El calor de la ira
En agosto de 2004 en Jumilla, Murcia, una gitana profanó la tumba de un bebé, robó las joyas, un reloj y un escapulario sepultados junto a él y luego quemó el ataúd y el cadáver. La chica era toxicómana y hermana del muerto. Una vez detenida, la madre de ambos, clavada de hinojos al suelo de los juzgados, gritó a su propia hija y a su novio, un payo, lo que sigue: “Ojalá te quemen viva en el pino con más savia” y “ojalá te quemen vivo dentro de un bidón de embutidos”. Eso es hablar con las entrañas y extraer de ellas poesía negra. En ese maleficio aún humea la leña inquisitoria, con ese chorizo importado desde la Edad Media.

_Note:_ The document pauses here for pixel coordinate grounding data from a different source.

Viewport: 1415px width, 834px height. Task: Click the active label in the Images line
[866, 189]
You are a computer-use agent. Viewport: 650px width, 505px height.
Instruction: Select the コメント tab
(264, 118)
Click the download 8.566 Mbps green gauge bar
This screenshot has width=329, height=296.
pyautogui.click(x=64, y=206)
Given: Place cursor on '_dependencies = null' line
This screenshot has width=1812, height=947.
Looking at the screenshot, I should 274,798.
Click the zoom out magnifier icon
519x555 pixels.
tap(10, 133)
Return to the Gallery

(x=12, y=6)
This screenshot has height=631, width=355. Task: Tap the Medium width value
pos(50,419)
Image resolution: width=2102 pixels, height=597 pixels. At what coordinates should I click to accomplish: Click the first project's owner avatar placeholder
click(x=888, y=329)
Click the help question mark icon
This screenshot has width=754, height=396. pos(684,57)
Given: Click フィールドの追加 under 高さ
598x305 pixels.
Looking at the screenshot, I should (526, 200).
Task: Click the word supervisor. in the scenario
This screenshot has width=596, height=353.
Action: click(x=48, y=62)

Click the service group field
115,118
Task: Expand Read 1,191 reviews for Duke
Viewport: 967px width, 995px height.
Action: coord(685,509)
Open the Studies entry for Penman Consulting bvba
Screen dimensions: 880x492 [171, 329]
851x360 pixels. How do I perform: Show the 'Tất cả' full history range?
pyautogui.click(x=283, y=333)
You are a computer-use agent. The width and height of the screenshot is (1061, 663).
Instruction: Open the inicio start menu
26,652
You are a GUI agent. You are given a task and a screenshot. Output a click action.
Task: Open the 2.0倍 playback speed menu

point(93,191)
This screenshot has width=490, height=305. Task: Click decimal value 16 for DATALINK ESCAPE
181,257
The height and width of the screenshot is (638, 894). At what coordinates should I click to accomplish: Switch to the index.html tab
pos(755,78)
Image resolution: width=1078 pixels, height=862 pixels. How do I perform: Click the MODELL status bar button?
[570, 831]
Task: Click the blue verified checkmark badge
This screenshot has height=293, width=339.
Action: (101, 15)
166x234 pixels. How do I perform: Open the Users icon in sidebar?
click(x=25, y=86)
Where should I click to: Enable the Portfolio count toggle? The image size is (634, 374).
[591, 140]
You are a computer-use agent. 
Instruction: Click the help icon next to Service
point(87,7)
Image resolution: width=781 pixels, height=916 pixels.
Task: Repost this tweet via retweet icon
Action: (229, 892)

Por eso, puestos a bravuconear en un país donde el insulto es arte, no ha destacado por su ingenio el bocachancla del PP que anteayer llamó hijo de la gran puta y cacho cabrón a Pablo Iglesias. Ese nivel lo alcanza cualquier cruasán en un ceda al paso o los baños de un after. Tampoco hace falta imaginación para pedir al líder de Podemos que le dé por culo a ese dictador que tanto ama, en palabras del solicitante, ni para desearle el fin de Miguel Ángel Blanco -“haber si te dan un tiro en la nuca”-. Requerimientos similares abundan en los campos de fútbol y en los comentarios digitales.
Lo meritorio es que todo un concejal de Cultura empiece sus imperativos con un “vete a Colombia”, lugar en el que, según su intelecto y conocimiento, gobierna Chávez o Maduro o quizás la Pasionaria. Miles de licenciados en Geografía e Historia están helándose en oscuras habitaciones extranjeras, con las manos agrietadas y el corazón seco. Y hoy su mejor calefacción es una rabia creciente, doliente y, ya que estamos, levantisca y jumillense.